此外测试可能用到以下三点,一是为图片增加置信度,二是计算mAP值,三是计算recall值:

(1)为测试图片增加置信度

将/src/image.c中的draw_detections()函数中第一段的for 循环改为如下:

for(i = 0; i < num; ++i){
    char labelstr[4096] = {0};
    int class = -1;
	char possible[10];//存放检测的置信值
        for(j = 0; j < classes; ++j){
	  	sprintf(possible,":%.2f",dets[i].prob[j]);//置信值截取小数点后两位赋给possible
            if (dets[i].prob[j] > thresh){
                if (class < 0) {
                    strcat(labelstr, names[j]);
		            strcat(labelstr, possible);//标签中加入置信值
                    class = j;
                } else {
                    strcat(labelstr, ", ");
                    strcat(labelstr, names[j]);
		            strcat(labelstr, possible);//标签中加入置信值
                }
                printf("%s: %.0f%%\n", names[j], dets[i].prob[j]*100);
            }
        }

增加后测试如下:
yolov3-tiny 完整训练自己的数据集步骤(包含数据准备、模型训练和测试、计算mAP和recall)_第6张图片

(2)计算mAP

(1)批处理测试图片输出检测结果文本

./darknet detector valid cfg/voc.data cfg/yolov3-tiny.cfg backup/yolov3-tiny_10000.weights -out detect_result

代码处理的是cfg/voc.data中valid路径的图片,给出图片的名称、置信度、预测的边界框信息,每个类对应着一个txt,例如 detect_resultnotebook.txt,位于darknet/results 文件夹中。

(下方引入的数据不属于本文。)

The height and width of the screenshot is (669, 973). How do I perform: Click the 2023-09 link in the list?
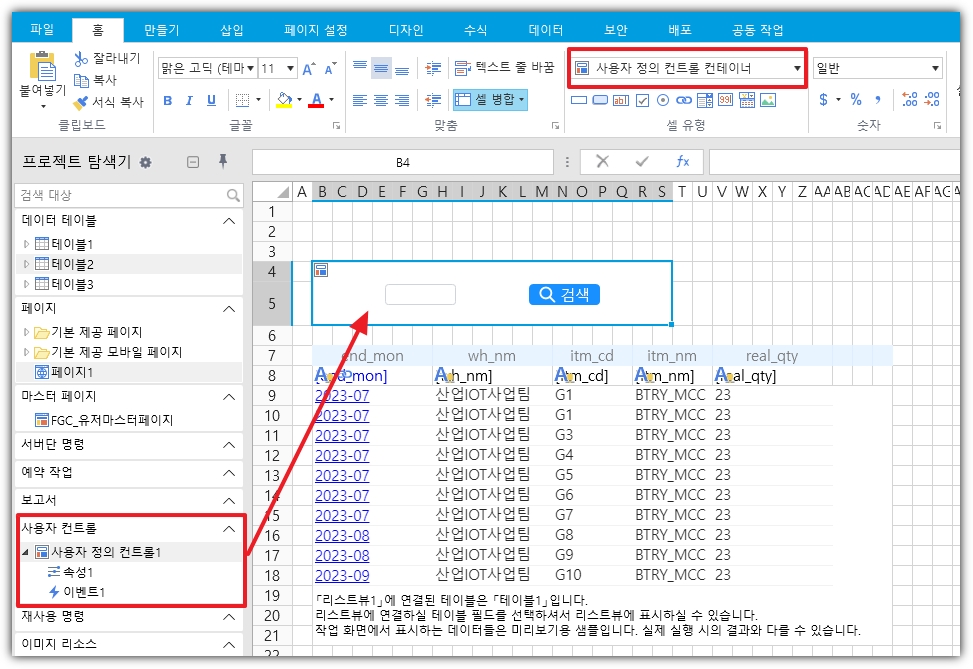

(2)使用py-faster-rcnn下的voc_eval.py计算mAP

在darknet根目录新建voc_eval.py文件,内容如下(来源为https://github.com/rbgirshick/py-faster-rcnn/tree/master/lib/datasets:py-faster-rcnn/lib/datasets/voc_eval.py,由于我用的是python3,需要对pickle和print相关内容修改,python2版本则不用):

# --------------------------------------------------------
# Fast/er R-CNN
# Licensed under The MIT License [see LICENSE for details]
# Written by Bharath Hariharan
# --------------------------------------------------------

import xml.etree.ElementTree as ET
import os
import pickle
import numpy as np

def parse_rec(filename):
    """ Parse a PASCAL VOC xml file """
    tree = ET.parse(filename)
    objects = []
    for obj in tree.findall('object'):
        obj_struct = {}
        obj_struct['name'] = obj.find('name').text
        obj_struct['pose'] = obj.find('pose').text
        obj_struct['truncated'] = int(obj.find('truncated').text)
        obj_struct['difficult'] = int(obj.find('difficult').text)
        bbox = obj.find('bndbox')
        obj_struct['bbox'] = [int(bbox.find('xmin').text),
                              int(bbox.find('ymin').text),
                              int(bbox.find('xmax').text),
                              int(bbox.find('ymax').text)]
        objects.append(obj_struct)

    return objects

def voc_ap(rec, prec, use_07_metric=False):
    """ ap = voc_ap(rec, prec, [use_07_metric])
    Compute VOC AP given precision and recall.
    If use_07_metric is true, uses the
    VOC 07 11 point method (default:False).
    """
    if use_07_metric:
        # 11 point metric
        ap = 0.
        for t in np.arange(0., 1.1, 0.1):
            if np.sum(rec >= t) == 0:
                p = 0
            else:
                p = np.max(prec[rec >= t])
            ap = ap + p / 11.
    else:
        # correct AP calculation
        # first append sentinel values at the end
        mrec = np.concatenate(([0.], rec, [1.]))
        mpre = np.concatenate(([0.], prec, [0.]))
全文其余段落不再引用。